▸ **Your instructions**: Copy the stretch of records from the line containing "This screenshot has width=674, height=400." through the line containing "coord(194,48)", swapping "computer-use agent" for "browser agent" and keeping everything else the same.

▸ **Dataset content**:
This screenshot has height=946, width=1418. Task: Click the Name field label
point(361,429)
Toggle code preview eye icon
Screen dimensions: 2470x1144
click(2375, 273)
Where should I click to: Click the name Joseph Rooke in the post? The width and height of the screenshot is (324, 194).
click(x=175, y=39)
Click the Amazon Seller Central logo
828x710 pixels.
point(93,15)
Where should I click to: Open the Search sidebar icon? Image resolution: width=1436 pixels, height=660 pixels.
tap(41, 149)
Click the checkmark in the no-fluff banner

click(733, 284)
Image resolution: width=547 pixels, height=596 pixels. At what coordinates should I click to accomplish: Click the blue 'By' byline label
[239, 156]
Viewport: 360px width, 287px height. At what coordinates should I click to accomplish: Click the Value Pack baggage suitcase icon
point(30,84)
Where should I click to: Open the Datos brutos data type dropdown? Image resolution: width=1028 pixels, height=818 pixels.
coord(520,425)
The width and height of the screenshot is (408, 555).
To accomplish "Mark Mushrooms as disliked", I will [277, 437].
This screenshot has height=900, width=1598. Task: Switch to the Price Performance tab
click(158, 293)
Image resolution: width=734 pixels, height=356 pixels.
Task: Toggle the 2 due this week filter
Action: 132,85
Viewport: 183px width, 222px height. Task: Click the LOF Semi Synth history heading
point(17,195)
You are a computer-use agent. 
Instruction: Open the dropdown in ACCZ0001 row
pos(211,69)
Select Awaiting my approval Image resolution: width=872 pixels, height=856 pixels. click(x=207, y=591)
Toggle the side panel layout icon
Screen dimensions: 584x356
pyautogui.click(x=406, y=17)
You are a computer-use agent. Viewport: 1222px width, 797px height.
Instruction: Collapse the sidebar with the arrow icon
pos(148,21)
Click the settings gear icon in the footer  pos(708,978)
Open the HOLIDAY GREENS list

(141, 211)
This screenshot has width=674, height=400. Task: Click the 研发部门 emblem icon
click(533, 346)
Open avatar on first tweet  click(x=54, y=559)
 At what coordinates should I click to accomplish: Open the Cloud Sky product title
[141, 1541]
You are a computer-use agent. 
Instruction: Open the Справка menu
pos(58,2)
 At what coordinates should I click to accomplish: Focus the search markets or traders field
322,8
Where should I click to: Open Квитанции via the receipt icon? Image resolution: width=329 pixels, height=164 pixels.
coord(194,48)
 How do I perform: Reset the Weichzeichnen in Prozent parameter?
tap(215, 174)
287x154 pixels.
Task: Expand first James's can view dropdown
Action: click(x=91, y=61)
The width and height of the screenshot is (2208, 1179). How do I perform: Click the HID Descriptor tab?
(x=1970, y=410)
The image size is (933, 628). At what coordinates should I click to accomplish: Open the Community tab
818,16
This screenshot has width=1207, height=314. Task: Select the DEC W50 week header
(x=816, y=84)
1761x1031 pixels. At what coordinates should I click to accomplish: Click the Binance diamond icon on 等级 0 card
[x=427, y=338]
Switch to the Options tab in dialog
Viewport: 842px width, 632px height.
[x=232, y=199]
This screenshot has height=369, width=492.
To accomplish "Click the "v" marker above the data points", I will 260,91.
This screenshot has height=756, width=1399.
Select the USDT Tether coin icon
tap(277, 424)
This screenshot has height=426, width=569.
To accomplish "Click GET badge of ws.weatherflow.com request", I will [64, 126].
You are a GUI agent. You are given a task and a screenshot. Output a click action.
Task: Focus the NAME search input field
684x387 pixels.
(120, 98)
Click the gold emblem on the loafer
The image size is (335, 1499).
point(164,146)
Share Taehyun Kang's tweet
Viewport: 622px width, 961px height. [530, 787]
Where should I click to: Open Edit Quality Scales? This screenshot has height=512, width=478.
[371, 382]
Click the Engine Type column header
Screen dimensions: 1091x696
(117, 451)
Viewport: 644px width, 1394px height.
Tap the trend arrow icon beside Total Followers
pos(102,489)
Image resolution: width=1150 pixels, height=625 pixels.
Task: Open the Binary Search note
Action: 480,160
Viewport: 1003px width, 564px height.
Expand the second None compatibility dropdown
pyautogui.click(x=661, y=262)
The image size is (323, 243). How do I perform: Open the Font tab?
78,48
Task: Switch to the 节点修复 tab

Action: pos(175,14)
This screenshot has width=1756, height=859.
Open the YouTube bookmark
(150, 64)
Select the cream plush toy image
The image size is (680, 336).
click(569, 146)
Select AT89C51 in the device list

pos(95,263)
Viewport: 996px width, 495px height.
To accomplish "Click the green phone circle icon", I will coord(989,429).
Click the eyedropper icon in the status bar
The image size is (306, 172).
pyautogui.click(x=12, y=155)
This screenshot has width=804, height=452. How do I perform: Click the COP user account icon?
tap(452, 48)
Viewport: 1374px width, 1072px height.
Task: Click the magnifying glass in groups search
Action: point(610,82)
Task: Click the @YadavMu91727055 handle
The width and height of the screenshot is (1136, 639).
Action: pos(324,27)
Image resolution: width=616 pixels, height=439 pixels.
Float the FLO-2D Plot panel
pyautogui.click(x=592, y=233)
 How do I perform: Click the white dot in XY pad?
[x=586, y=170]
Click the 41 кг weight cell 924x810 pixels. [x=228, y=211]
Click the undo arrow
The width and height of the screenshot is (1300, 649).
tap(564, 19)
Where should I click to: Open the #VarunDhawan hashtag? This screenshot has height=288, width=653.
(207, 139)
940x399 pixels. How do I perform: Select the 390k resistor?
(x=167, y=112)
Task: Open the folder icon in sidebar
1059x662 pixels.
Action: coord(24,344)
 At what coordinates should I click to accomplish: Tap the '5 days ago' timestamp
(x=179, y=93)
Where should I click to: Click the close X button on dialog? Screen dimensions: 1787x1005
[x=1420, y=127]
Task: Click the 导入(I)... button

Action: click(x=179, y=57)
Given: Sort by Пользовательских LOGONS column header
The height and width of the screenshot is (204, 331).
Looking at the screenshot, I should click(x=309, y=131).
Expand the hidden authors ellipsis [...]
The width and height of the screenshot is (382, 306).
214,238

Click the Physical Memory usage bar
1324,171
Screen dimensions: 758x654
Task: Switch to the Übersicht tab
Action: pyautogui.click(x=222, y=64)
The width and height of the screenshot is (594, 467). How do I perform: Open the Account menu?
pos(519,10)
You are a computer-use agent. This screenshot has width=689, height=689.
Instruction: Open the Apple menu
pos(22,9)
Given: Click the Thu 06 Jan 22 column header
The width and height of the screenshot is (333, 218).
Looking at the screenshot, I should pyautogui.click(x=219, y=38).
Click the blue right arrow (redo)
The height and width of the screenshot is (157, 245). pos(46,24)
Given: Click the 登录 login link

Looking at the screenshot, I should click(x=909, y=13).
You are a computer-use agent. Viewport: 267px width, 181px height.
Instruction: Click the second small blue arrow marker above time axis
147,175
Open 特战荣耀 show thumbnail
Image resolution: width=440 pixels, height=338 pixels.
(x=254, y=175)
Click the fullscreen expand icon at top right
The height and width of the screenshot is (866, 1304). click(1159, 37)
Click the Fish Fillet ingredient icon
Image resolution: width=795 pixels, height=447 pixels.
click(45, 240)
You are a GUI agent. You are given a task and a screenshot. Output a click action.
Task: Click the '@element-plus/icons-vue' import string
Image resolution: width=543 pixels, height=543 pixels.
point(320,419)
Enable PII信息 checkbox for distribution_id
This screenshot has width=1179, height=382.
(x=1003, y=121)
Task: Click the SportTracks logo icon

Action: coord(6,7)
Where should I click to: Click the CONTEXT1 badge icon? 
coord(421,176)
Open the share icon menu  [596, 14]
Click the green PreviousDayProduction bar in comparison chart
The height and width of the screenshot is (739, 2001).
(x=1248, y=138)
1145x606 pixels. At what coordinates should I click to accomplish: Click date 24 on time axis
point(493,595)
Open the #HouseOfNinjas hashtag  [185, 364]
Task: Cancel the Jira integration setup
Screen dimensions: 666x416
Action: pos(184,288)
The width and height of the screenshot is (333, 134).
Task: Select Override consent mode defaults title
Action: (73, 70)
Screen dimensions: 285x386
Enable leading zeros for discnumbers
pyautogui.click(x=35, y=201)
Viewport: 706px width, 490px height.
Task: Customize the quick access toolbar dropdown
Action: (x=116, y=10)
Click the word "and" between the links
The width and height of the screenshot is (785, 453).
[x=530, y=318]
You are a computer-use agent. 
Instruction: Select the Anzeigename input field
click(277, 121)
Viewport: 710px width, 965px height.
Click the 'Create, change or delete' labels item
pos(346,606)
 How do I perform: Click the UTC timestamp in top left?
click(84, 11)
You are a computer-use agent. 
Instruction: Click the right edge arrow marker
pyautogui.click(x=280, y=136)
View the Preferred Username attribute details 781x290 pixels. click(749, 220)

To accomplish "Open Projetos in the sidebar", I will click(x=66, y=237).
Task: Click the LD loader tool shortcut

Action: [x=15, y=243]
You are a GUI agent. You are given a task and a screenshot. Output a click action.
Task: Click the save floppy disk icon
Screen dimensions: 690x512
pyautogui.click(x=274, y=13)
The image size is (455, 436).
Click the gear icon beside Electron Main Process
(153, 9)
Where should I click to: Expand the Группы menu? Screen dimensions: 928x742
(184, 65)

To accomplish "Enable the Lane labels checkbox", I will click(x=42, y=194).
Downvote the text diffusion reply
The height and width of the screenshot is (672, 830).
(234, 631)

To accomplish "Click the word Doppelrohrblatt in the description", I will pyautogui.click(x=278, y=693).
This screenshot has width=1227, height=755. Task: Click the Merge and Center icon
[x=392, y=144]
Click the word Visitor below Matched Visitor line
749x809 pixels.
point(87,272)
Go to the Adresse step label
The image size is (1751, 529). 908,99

▸ **Correct result**:
This screenshot has width=674, height=400. Task: Click the 研发部门 emblem icon
click(533, 346)
Open avatar on first tweet  click(x=54, y=559)
 At what coordinates should I click to accomplish: Open the Cloud Sky product title
[141, 1541]
You are a browser agent. 
Instruction: Open the Справка menu
pos(58,2)
 At what coordinates should I click to accomplish: Focus the search markets or traders field
322,8
Where should I click to: Open Квитанции via the receipt icon? Image resolution: width=329 pixels, height=164 pixels.
coord(194,48)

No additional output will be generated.